In art and photography, the “vanishing point” is the point at which two lines converge, meeting at the horizon line and suggesting three-dimensional space. In hospital revenue cycles, the vanishing point is $7,500.

That’s the dollar amount at which hospitals have great difficulty collecting patient balances, according to new findings from public accounting, consulting and technology firm Crowe. Beyond $7,500, collectability drops off significantly.

Data through calendar year 2021 has uncovered some trends that place greater strains on providers’ ability to collect self-pay patient service revenue. And as sudden operational cost pressures – including nursing shortages and higher wages – frustrate hospital financial leaders, an inability to collect all expected revenue further challenges razor-thin operating margins.

One of the leading sources of this net revenue challenge is bad debt – write-offs associated with patient balances that are deemed uncollectible after significant efforts by the provider. Whereas most of the bad debt in the past was attributed to uninsured patients, the majority of bad debt now is associated with patients with insurance, the research showed.

Self-pay after insurance accounts for almost 58% of bad debt. At the same time that patients without insurance seem to have greater access to charity care, the increased number of high-deductible health plans (HDHPs, also termed “catastrophic” insurance) has changed the makeup of what it means to have health insurance coverage.

For most hospitals, the change just means they have to collect more from the patient.

WHAT’S THE IMPACT?

Self-pay-after-insurance patients – the deductible amount and/or the residual amount due from the patient after insurance payment – represented nearly 60% of patient bad debt in 2021, a five fold increase in just three years. This metric has been on the rise since HDHPs have proliferated in the market, and 2021 marked the first time that self-pay-after-insurance accounts were the leading source of bad debt for hospitals.

Meanwhile, the proportion of total patient statements with balances of more than $7,500 has more than tripled since 2018, up to 17.7%. Balances greater than $14,000 nearly quadrupled from 4.4% in 2018 to 16.8% in 2021.

This increase creates new challenges for providers to collect higher balances that are more difficult for patients to pay, either prior to services or during the typical 120-day collection window after the insurance balance has been resolved.

The percentage of patients with health insurance who paid their out-of-pocket bill plunged to about 55% in 2021 from 76% in 2020.

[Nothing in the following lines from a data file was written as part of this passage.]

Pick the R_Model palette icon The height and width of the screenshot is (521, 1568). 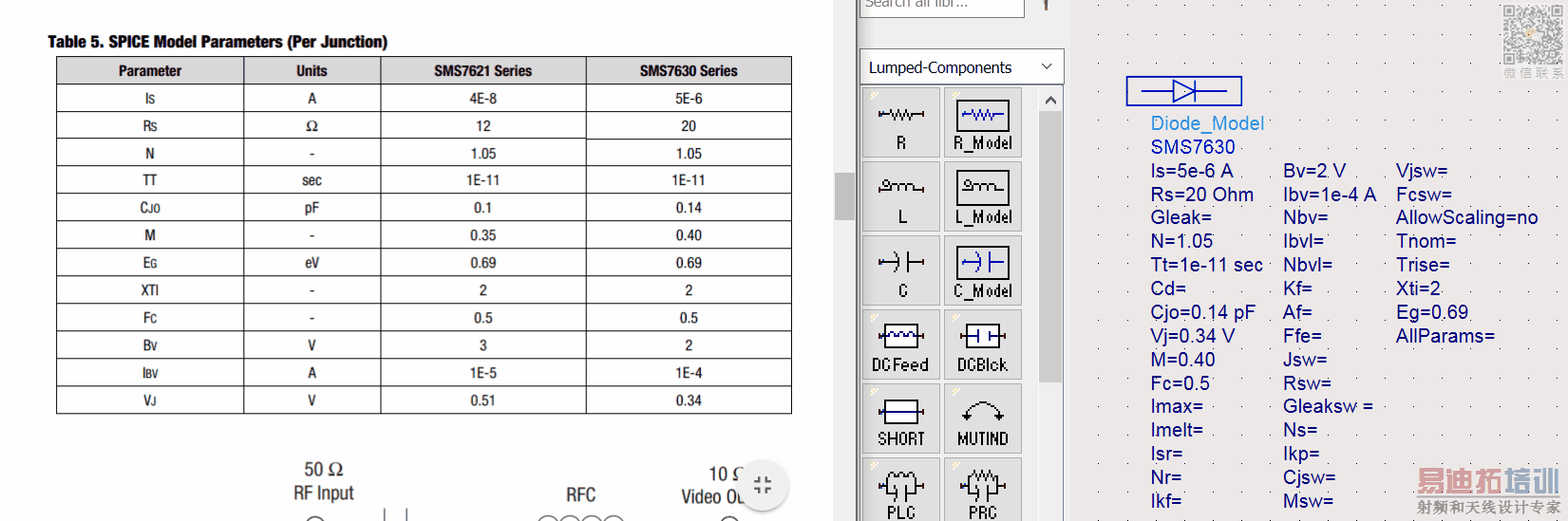(x=983, y=121)
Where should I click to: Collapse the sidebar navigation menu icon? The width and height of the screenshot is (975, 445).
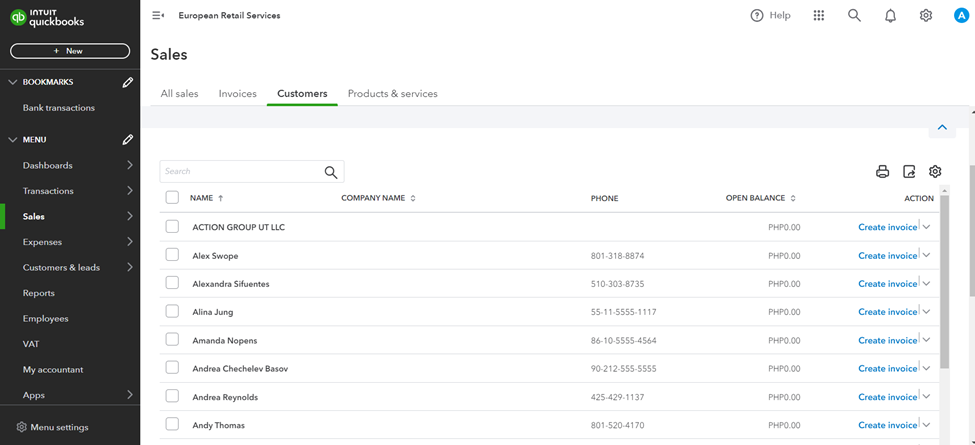[158, 16]
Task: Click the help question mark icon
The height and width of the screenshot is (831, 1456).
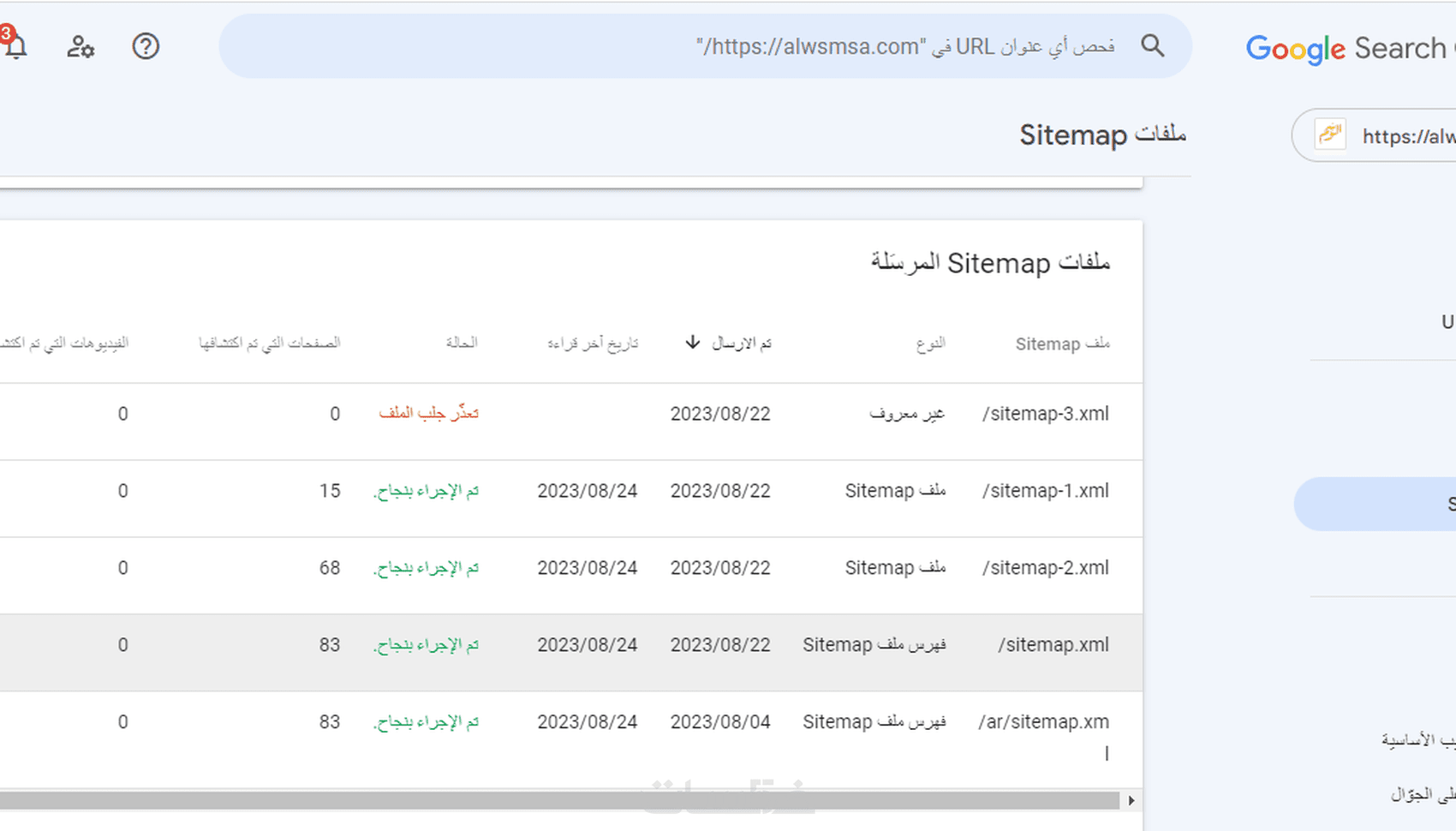Action: tap(146, 46)
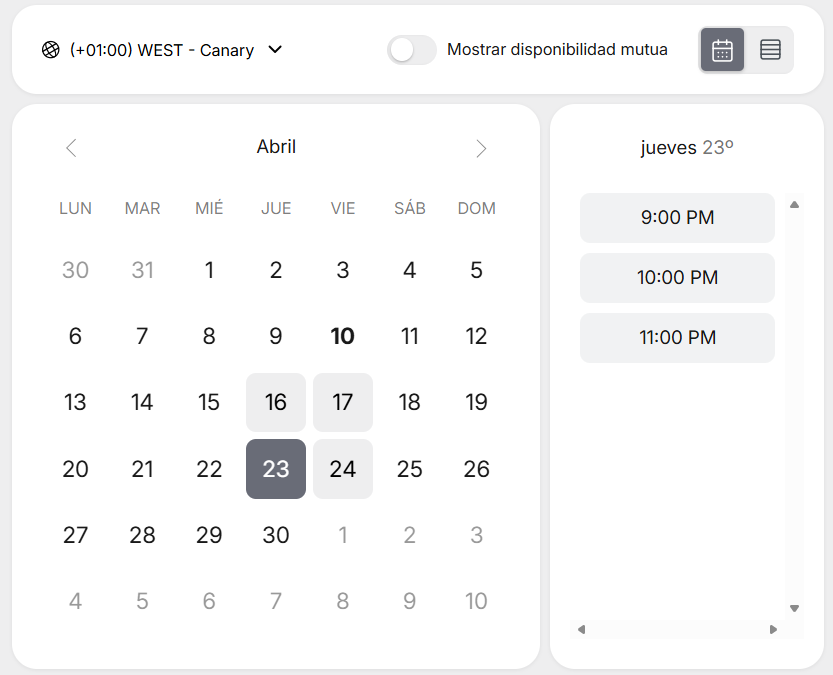The image size is (833, 675).
Task: Enable Mostrar disponibilidad mutua toggle
Action: 411,50
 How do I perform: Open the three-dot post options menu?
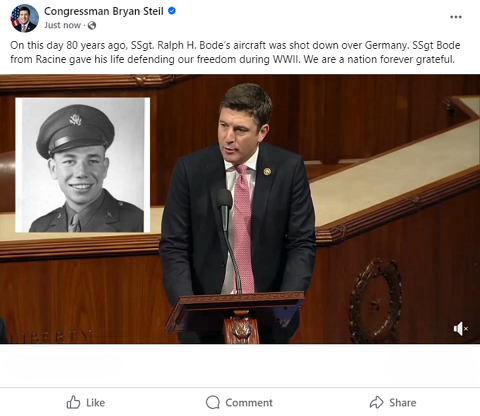pos(456,17)
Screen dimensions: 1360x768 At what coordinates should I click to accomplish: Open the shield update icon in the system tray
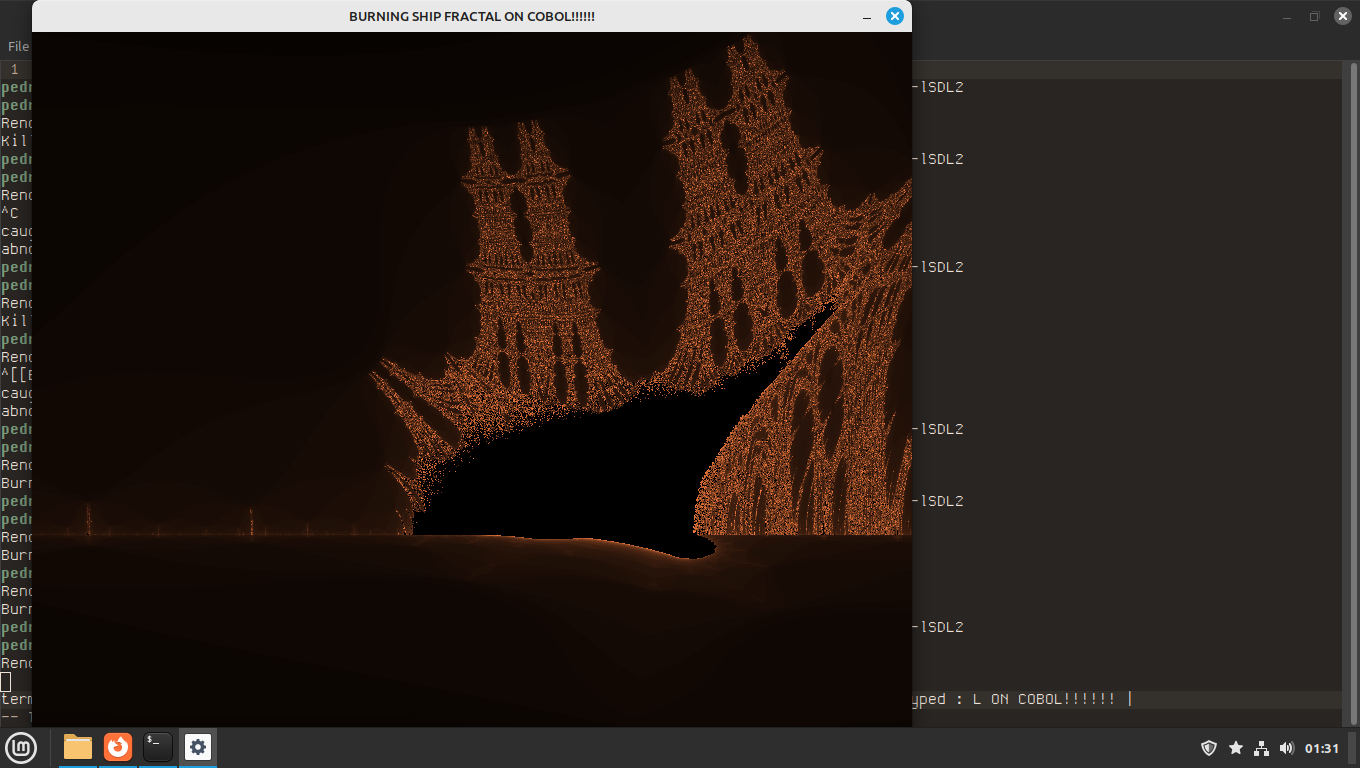[1208, 748]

These trends compound the difficulties for hospitals. Due to labor scarcity, there are fewer experienced personnel navigating increasingly complex insurance coverage, at the same time that out-of-pocket costs for patients continue their dramatic rise.

THE LARGER TREND

The highest-performing revenue cycle operations at hospitals and health systems have been able to maintain their higher collection rates on larger balances through a combination of targeted analytics and resource segmentation.

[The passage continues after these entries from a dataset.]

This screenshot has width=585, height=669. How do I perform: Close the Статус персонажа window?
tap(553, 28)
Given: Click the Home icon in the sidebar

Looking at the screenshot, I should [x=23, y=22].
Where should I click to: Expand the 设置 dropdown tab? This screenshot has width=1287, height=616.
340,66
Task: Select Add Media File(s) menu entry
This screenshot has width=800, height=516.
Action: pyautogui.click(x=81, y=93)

For example, some successful hospitals and health systems have separated their self-pay revenue cycle teams into three squads: one for low-dollar accounts (typically less than $1,000), one for medium-dollar accounts ($1,000 to $5,000) and one for large-dollar accounts (more than $5,000). Such data-driven specialization leads to better collection results.

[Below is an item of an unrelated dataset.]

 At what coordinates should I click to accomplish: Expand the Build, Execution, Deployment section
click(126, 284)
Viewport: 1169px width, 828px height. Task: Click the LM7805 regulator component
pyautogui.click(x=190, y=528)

Given these trends in self-pay claims and collection, the healthcare industry likely will see more direct patient-to-hospital negotiations for complex medical care, more consumer financial companies offering payment plans on behalf of patients, and more sophisticated models for hospitals to align their already thin workforce to patients who have the means to pay their out-of-pocket expenses, the research found.